There were no European-style conservatives in the United States because there was no aristocracy, no landed gentry, and no established church. I am aware that the United States had an “aristocracy” and “landlords,” and that for several decades some states had an “established church,” but none of these were remotely comparable to what existed in Europe. Such conservatives as were present at the founding of the United States were called Tories, and they either emigrated to Canada or England, or learned to hold their tongue.
Setting aside a small (but always growing) radical minority, every American was a political and economic liberal. They may have opposed direct election of senators and supported the tariff, but these were concessions to the realities of a fallen world, and not repudiation of core dogmas. Southern slaveholders defended slavery on the liberal grounds of property rights and constitutional law.
And when everyone is, essentially, a political and economic liberal, there is no need for a word to denote a political and economic liberal. Indeed, when radicalism became a real force with the great immigration wave of the late nineteenth century, Americans used the word American to mean liberal. Beginning around 1880, political and economic liberalism was called Americanism.
In the nineteenth-century United States, the word “liberal” was applied to men whose religious opinions were latitudinarian and whose moral opinions were permissive. In the first part of the century, a “liberal” was a man who was not partial to any protestant sect; by the end of the century, a “liberal” was a man who was not partial to Christianity. He was “free” in his opinions, picking what he saw as the best from every creed, and he was “generous” in his goodwill towards men of opposing (if equally generous) opinion. His moral opposite was the “sectarian,” “fundamentalist,” or “absolutist.” He was seldom a libertine, but his morals were not strict and he was censorious mainly of those whose morals were stricter than his own.
American liberals did not fight to abolish the House of Lords, or the Corn Laws, or Bench of Bishops, since that whole world had been swept away by the Revolution. American liberals fought to destroy what they called “orthodoxy,” and later “fundamentalism.” In other words, in the United States the world “liberal” has always been the name of one side in a culture war. There is no time when it meant a disciple of the Manchester School because every American was, more or less, a disciple of the Manchester School.

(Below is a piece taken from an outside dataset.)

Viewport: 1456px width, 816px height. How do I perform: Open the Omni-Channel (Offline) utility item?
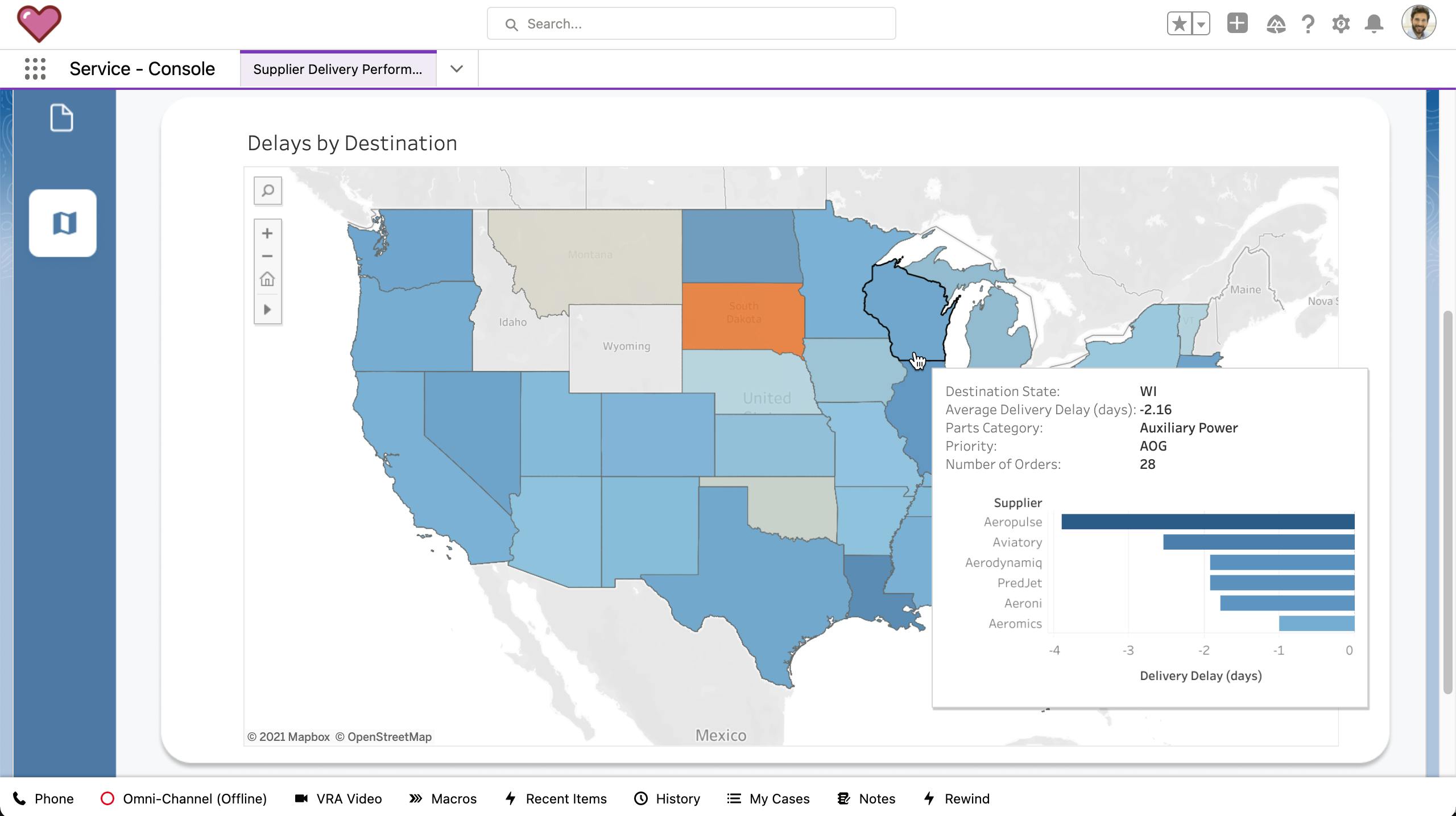[x=184, y=798]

In the twentieth century, American liberalism cross-pollenated with radicalism and took up a commitment to economic equality. This of course requires big government, as does any policy that goes against nature. (N.B.: The size of government necessarily correlates with the degree to which a society goes against nature.) The lustrations of latitudinarianism and permissiveness also removed what remained of traditional Christian theology and morality. The result is the weird two-headed monster of liberalism as we now know it.
But this is not my concern here. My concern is to argue that, so far as the United States is concerned, there was never a time when the word “liberal” simply meant a proponent of free markets and limited government. This sort of “classical liberalism” was more or less ubiquitous in the United States, so its proponents were simply called American. So far as the United States is concerned, a liberal has always been a culture warrior, and it is simple paltering with history to pretend otherwise. As a culture warrior, the purpose of the American liberal has always been to loosen, or “liberalize,” religious and moral strictures and disciplines.